Objective:
Update the entries from the line containing "Task: Click the score column header" through the end of the entries by replacing "icon" with "button". Leave everything else unchanged.

==== Records provided

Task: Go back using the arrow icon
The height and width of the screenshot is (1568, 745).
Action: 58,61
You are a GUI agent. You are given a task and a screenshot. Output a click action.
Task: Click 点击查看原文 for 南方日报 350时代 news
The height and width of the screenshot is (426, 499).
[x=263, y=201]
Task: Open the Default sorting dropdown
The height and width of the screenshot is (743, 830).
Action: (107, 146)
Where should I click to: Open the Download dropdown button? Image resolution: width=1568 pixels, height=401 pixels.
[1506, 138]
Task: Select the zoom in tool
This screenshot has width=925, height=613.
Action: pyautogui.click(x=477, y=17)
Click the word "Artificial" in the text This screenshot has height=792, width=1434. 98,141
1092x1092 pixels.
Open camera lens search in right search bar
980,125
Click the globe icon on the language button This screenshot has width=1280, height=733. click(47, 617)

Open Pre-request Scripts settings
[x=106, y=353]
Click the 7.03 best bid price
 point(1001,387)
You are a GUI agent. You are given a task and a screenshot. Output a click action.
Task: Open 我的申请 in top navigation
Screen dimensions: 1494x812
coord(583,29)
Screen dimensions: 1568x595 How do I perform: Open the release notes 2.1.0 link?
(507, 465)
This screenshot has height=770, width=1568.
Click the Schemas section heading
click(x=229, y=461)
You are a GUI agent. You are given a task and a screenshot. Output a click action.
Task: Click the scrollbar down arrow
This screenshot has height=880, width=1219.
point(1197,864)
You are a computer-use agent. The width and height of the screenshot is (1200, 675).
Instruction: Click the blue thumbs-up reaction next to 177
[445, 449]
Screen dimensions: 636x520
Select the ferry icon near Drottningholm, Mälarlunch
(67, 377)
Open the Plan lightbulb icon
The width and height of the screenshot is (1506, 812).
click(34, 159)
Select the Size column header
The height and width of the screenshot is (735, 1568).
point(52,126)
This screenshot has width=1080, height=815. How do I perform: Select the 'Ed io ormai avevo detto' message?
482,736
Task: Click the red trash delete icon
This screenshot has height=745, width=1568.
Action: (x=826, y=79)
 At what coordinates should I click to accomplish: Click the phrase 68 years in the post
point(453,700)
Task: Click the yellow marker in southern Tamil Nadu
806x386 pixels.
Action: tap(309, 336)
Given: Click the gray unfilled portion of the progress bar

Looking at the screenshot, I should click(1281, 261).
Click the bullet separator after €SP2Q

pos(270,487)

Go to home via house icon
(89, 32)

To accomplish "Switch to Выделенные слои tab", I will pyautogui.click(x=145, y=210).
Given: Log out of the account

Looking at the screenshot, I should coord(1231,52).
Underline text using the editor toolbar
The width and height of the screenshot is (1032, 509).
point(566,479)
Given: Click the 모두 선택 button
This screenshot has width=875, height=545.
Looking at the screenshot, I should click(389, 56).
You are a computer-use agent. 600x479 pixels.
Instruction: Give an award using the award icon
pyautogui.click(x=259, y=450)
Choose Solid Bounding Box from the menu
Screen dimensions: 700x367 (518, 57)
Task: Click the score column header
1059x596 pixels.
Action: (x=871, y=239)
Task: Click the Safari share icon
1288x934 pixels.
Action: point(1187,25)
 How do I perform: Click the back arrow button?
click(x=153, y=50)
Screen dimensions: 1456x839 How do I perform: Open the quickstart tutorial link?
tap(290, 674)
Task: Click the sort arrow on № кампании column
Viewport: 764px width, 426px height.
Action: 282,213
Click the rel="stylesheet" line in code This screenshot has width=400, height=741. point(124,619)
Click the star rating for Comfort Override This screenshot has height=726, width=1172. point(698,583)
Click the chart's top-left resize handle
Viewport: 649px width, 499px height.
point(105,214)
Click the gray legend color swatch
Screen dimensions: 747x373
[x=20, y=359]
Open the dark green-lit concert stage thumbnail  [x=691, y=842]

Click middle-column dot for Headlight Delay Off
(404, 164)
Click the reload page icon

========

Output:
Task: Click the score column header
1059x596 pixels.
Action: (x=871, y=239)
Task: Click the Safari share button
1288x934 pixels.
Action: point(1187,25)
 How do I perform: Click the back arrow button?
click(x=153, y=50)
Screen dimensions: 1456x839 How do I perform: Open the quickstart tutorial link?
tap(290, 674)
Task: Click the sort arrow on № кампании column
Viewport: 764px width, 426px height.
Action: 282,213
Click the rel="stylesheet" line in code This screenshot has width=400, height=741. point(124,619)
Click the star rating for Comfort Override This screenshot has height=726, width=1172. point(698,583)
Click the chart's top-left resize handle
Viewport: 649px width, 499px height.
point(105,214)
Click the gray legend color swatch
Screen dimensions: 747x373
[x=20, y=359]
Open the dark green-lit concert stage thumbnail  [x=691, y=842]

Click middle-column dot for Headlight Delay Off
(404, 164)
Click the reload page button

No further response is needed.